If the load draws more than ~1 A (2× the 0.5 A default hold) the fuse trips and the load voltage drops. Fix the overload, wait for the cooldown, and the fuse resets itself.

Fuse (one-shot)

The plain fuse is the classic single-use overcurrent device: a thin element that carries current normally but melts open above its rated current, breaking the circuit. Unlike the PTC it does not recover — in real hardware you replace it. Reach for it when you want a hard cut-off rather than the PTC’s self-resetting throttle.

Pinout

PinLabelDescription
aATerminal (non-polar)
bBTerminal (non-polar)

Specs

PropertyValue
Current rating (iRating)1 A
Normal resistance (rNormal)0.1 Ω

In normal operation the fuse is just rNormal (default 0.1 Ω) in series. When the current exceeds iRating (default 1 A, editable in the Inspector) the fuse opens and stops conducting. Wire it in series with the supply line you want to protect.
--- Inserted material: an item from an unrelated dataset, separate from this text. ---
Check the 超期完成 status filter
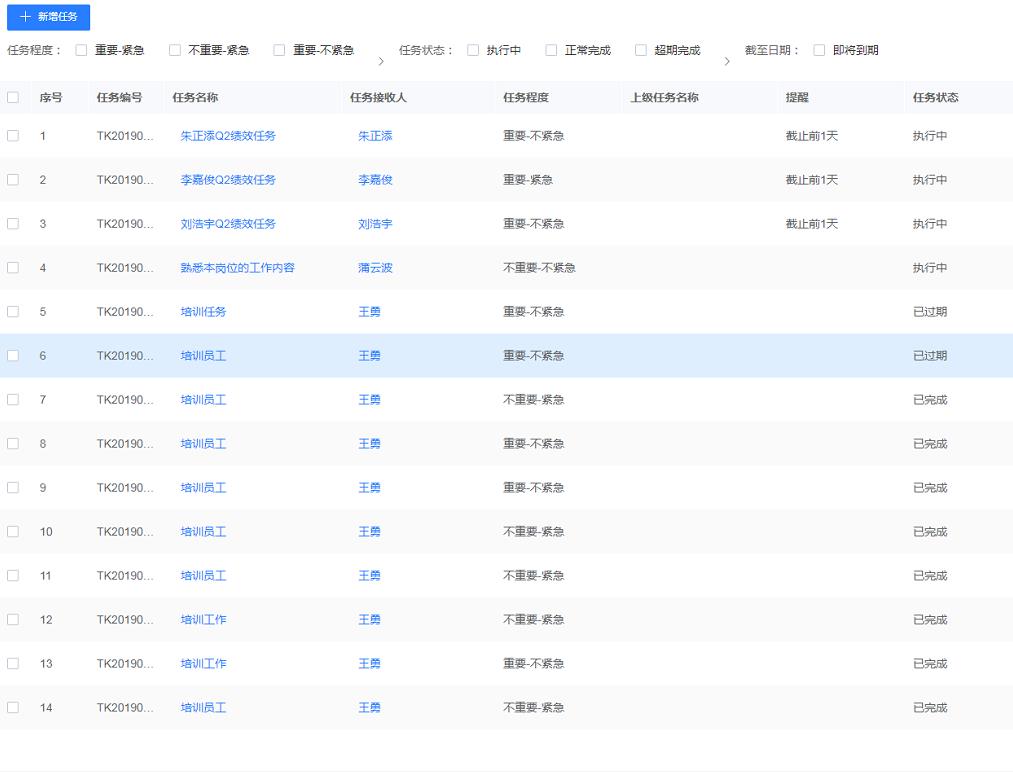This screenshot has height=772, width=1013. tap(641, 49)
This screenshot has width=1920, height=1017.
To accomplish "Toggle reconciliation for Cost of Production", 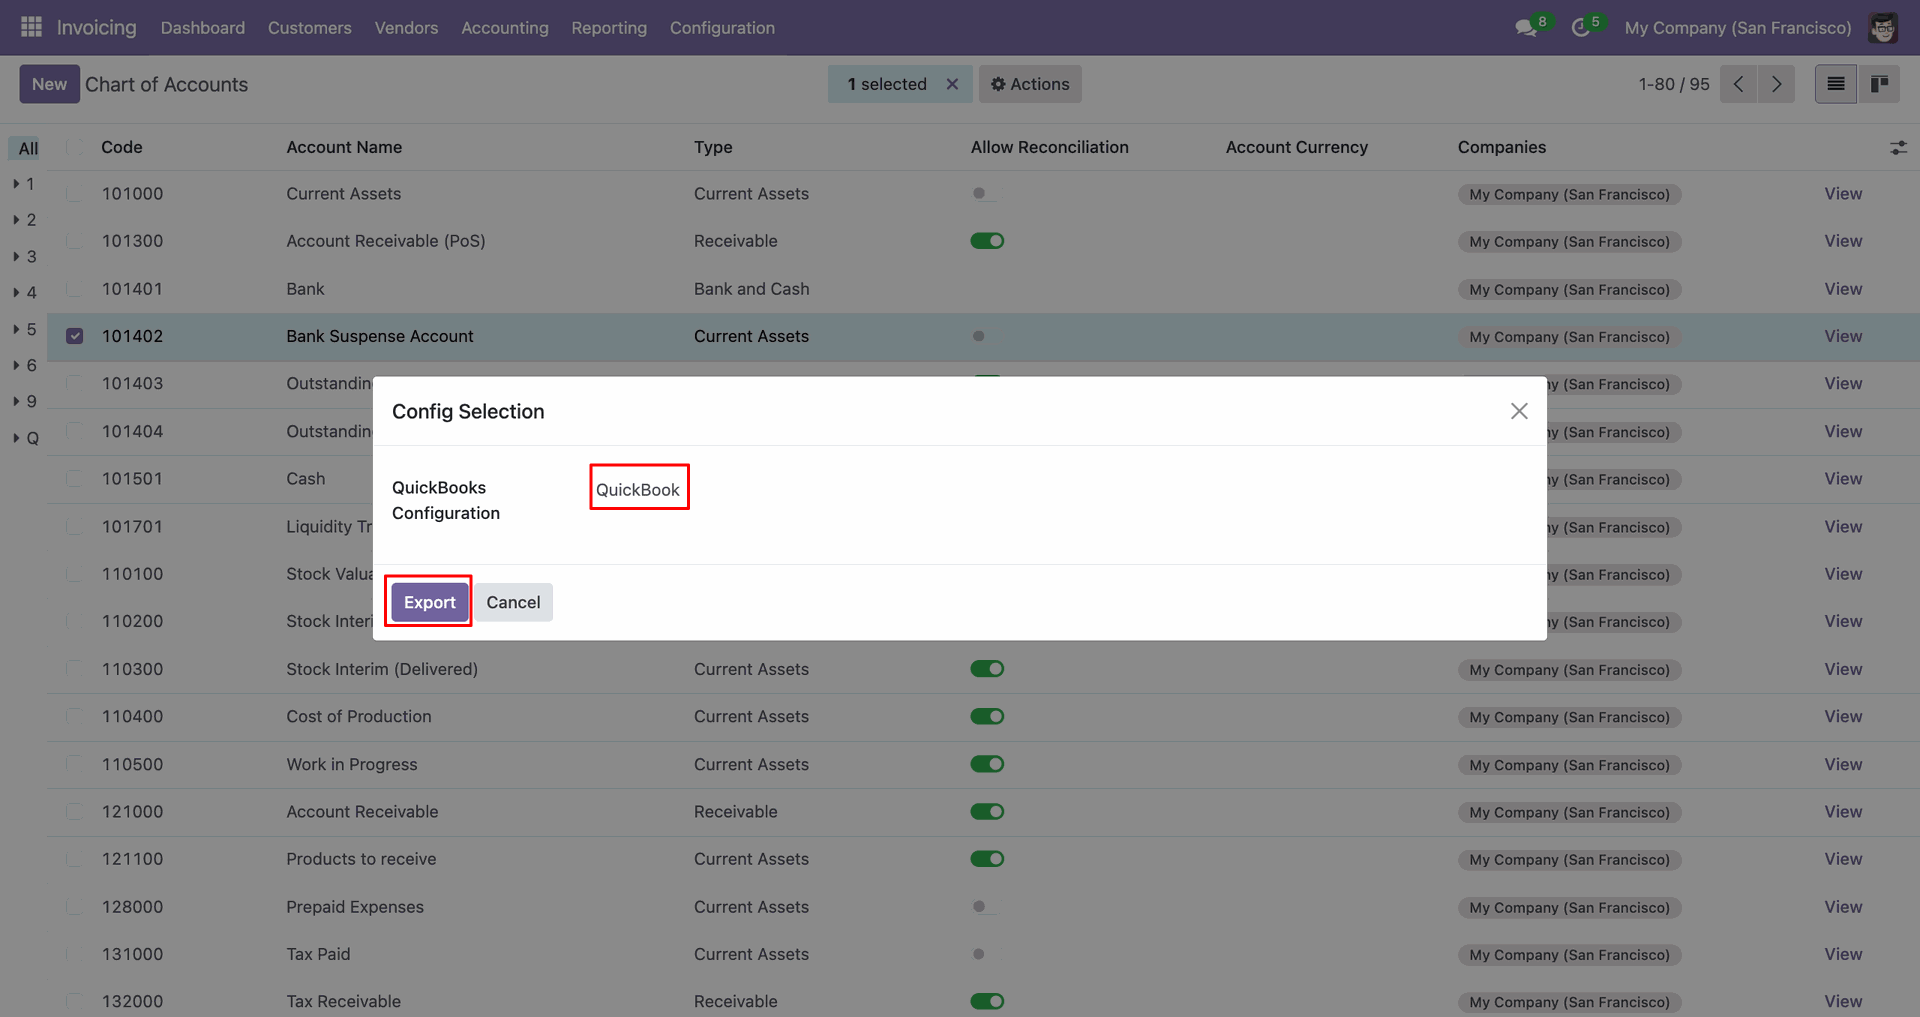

Supply ─── [Fuse] ─── Load (+)
                      Load (−) ─── GND

Ferrite Bead

A ferrite bead suppresses high-frequency noise on power and signal lines. At DC it is nearly a short (a few hundred milliohms), but at RF it presents a large impedance — turning conducted switching noise into heat before it reaches a sensitive IC.

Pinout

PinLabelDescription
aATerminal (non-polar)
bBTerminal (non-polar)

Specs

PropertyValue
DC resistance (rDc)0.5 Ω
Max power250 mW
DC current rating2 A
Generic partFair-Rite 2743001111 (600 Ω @ 100 MHz) or equivalent

DC-only model

The bead’s real job — high-frequency insertion loss — happens well above the simulator’s bandwidth (the engine steps at 50 µs). Modelling that impedance would add no accuracy, so de:volt stamps the bead as a plain series resistor equal to rDc. In practice this means:

  • At DC and low frequency the part behaves like a small (~0 Ω) resistance.
  • The HF noise suppression is not simulated — the part is here for BOM/layout realism and DC voltage-drop checks.

Example circuit

Noisy 5V ─── [Ferrite bead] ─── Clean VCC ─── Sensitive IC

Place the bead in series between a noisy supply output and the VCC pin of the chip you want to keep quiet, ideally right next to that pin’s decoupling capacitor.